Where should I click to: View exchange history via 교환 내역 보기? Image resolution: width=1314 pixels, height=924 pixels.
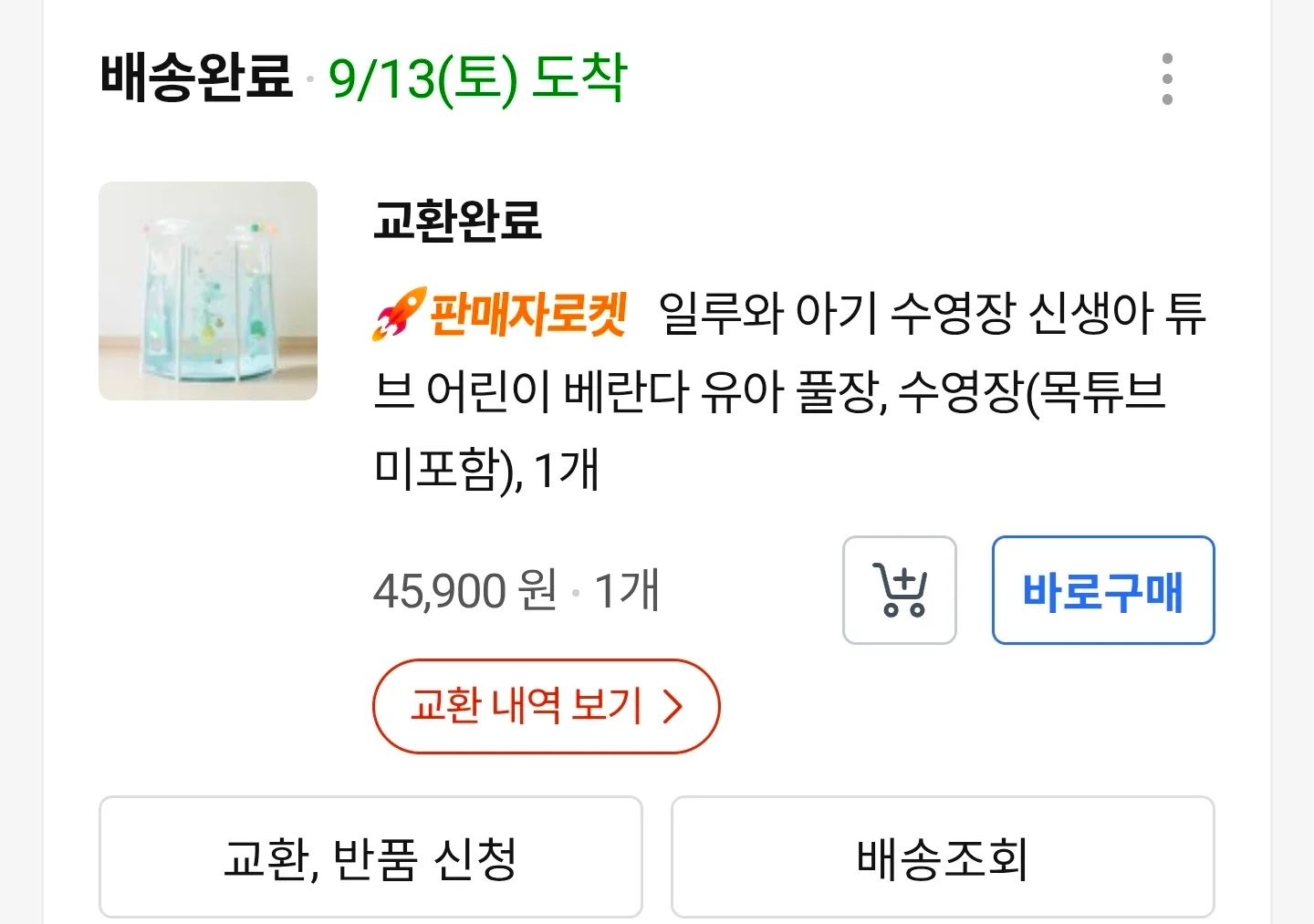coord(527,706)
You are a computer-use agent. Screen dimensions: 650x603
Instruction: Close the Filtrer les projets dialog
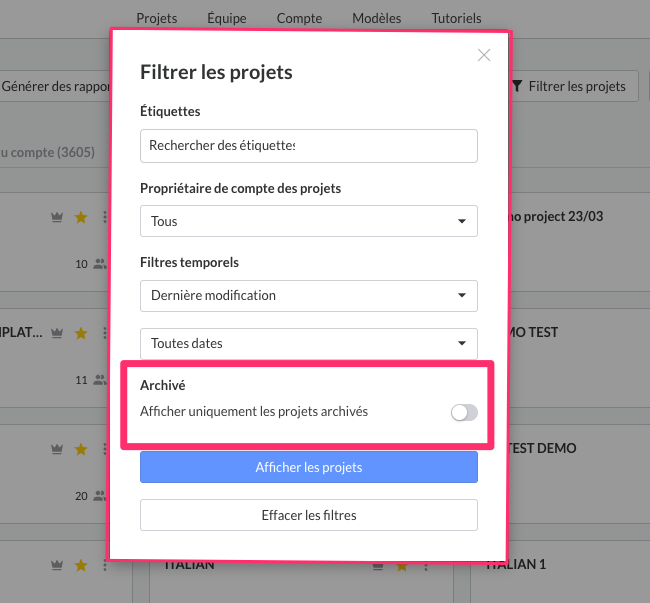pos(484,55)
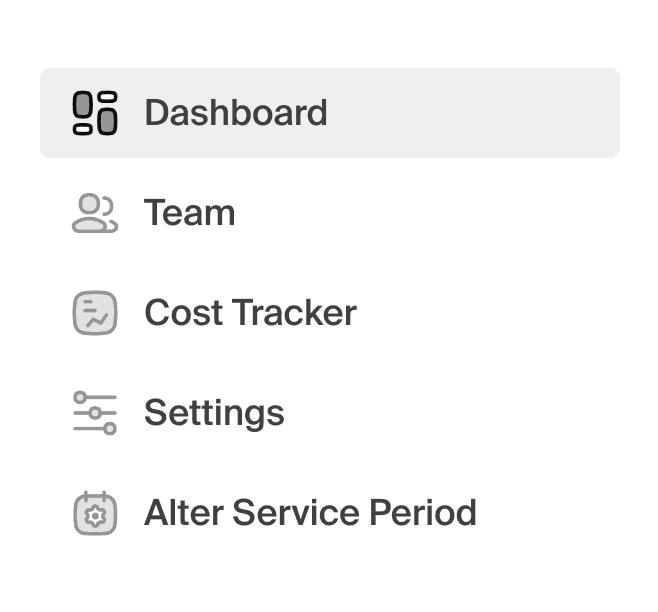Select the highlighted Dashboard row background
Screen dimensions: 658x612
point(480,113)
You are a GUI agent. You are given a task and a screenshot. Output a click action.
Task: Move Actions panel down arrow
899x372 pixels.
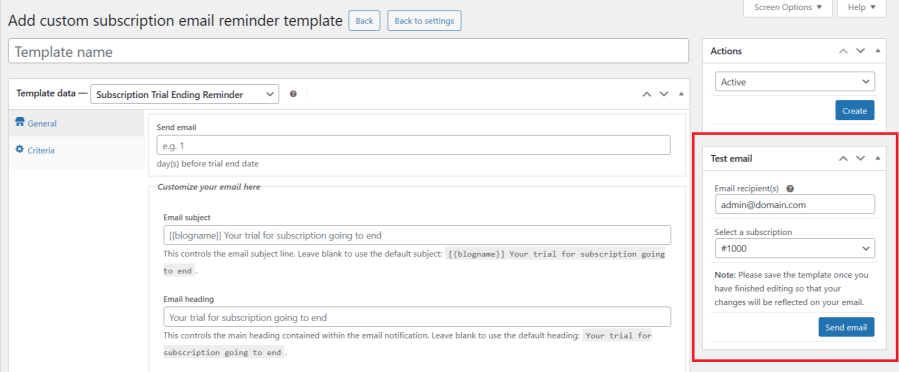(x=860, y=50)
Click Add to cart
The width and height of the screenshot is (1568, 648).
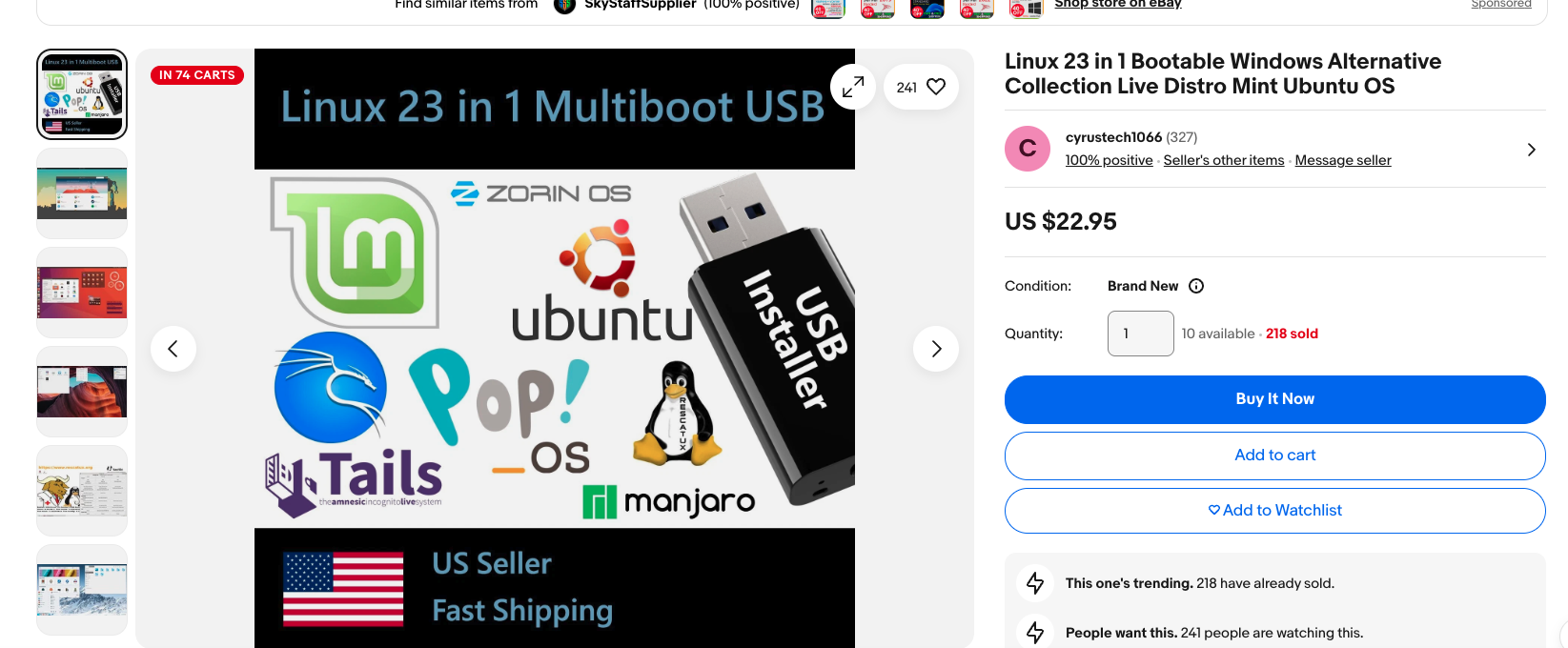[1275, 456]
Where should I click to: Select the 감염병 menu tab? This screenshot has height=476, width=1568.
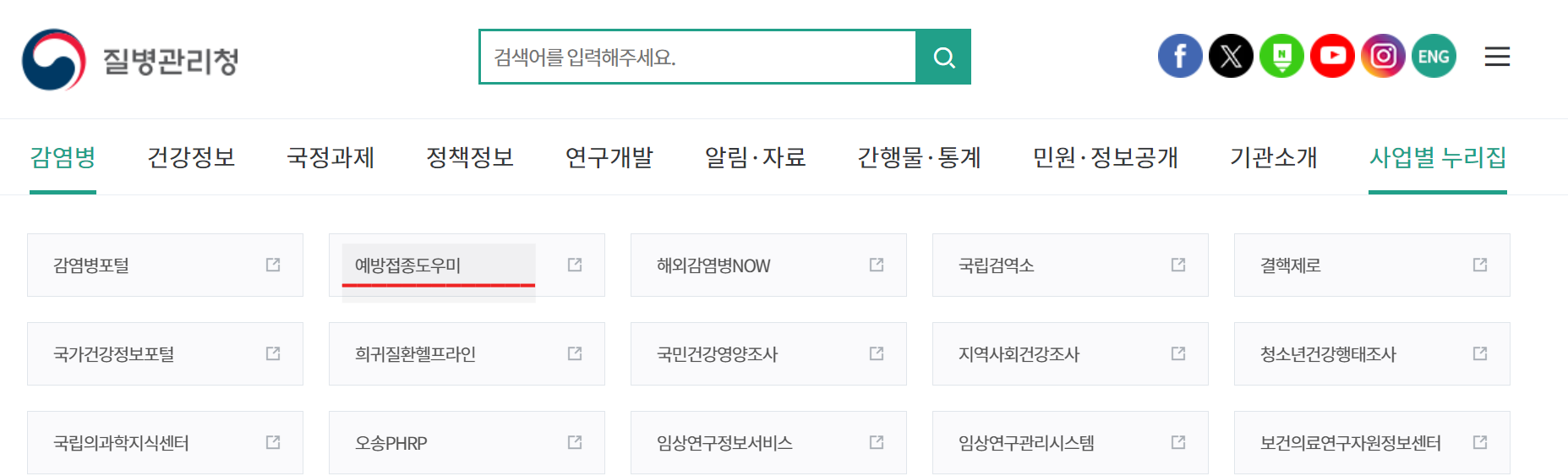pos(63,157)
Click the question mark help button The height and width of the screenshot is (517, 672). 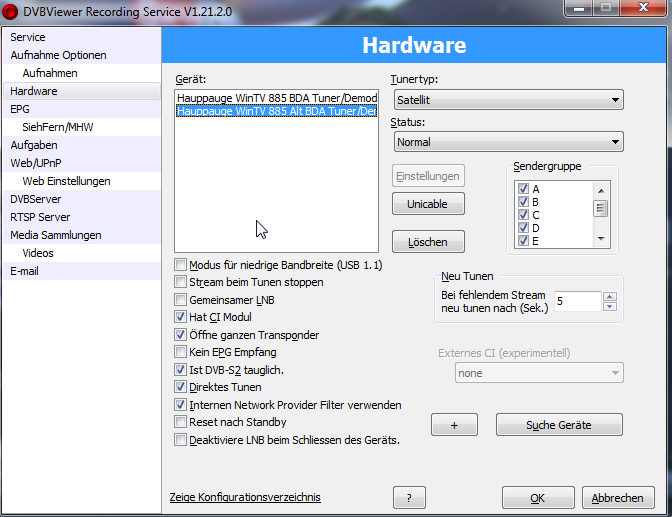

######

What you are asked to do: Leaving pictures aside, give again word for word each line from the one with "Task: Move Actions panel down arrow" to the final line of the entries.

Answer section:
Task: Move Actions panel down arrow
899x372 pixels.
(x=860, y=50)
Click Add to cart
The width and height of the screenshot is (1568, 648).
[1275, 456]
Where should I click to: Select the 감염병 menu tab? This screenshot has height=476, width=1568.
pos(63,157)
Click the question mark help button The height and width of the screenshot is (517, 672). 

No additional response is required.